#### Supplied records ####
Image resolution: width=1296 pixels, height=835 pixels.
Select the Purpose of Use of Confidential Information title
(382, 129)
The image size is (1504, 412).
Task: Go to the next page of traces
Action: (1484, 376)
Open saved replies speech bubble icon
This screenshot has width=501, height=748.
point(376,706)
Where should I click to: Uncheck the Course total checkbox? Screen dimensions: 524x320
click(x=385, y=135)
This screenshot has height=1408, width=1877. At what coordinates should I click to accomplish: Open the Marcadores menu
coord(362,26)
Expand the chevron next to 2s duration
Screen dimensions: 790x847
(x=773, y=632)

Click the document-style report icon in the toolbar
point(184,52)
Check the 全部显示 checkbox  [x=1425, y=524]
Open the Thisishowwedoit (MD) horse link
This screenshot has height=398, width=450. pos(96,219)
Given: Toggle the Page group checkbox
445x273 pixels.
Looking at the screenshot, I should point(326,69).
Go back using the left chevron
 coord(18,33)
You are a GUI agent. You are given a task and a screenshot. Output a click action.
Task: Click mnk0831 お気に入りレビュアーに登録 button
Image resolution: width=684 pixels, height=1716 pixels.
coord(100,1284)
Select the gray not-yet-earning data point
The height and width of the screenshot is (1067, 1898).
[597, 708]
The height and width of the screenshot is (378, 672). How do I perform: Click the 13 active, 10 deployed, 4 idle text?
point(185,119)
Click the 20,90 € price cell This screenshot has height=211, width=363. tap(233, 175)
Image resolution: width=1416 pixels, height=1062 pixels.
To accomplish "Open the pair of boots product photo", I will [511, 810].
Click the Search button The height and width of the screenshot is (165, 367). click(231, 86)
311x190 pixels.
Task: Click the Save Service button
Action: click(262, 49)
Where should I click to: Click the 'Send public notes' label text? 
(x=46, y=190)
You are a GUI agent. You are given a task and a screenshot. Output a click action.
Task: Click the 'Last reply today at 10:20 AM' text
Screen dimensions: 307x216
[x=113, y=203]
####
== Instructions for the task ==
Copy out the entries word for word, starting at the line that contains "Given: Toggle the Page group checkbox" and ending at the last line of the entries.

== Solution to this exercise ==
Given: Toggle the Page group checkbox
445x273 pixels.
Looking at the screenshot, I should point(326,69).
Go back using the left chevron
 coord(18,33)
You are a GUI agent. You are given a task and a screenshot. Output a click action.
Task: Click mnk0831 お気に入りレビュアーに登録 button
Image resolution: width=684 pixels, height=1716 pixels.
coord(100,1284)
Select the gray not-yet-earning data point
The height and width of the screenshot is (1067, 1898).
[597, 708]
The height and width of the screenshot is (378, 672). How do I perform: Click the 13 active, 10 deployed, 4 idle text?
point(185,119)
Click the 20,90 € price cell This screenshot has height=211, width=363. tap(233, 175)
Image resolution: width=1416 pixels, height=1062 pixels.
To accomplish "Open the pair of boots product photo", I will [511, 810].
Click the Search button The height and width of the screenshot is (165, 367). click(231, 86)
311x190 pixels.
Task: Click the Save Service button
Action: click(262, 49)
Where should I click to: Click the 'Send public notes' label text? 
(x=46, y=190)
You are a GUI agent. You are given a task and a screenshot. Output a click action.
Task: Click the 'Last reply today at 10:20 AM' text
Screen dimensions: 307x216
[x=113, y=203]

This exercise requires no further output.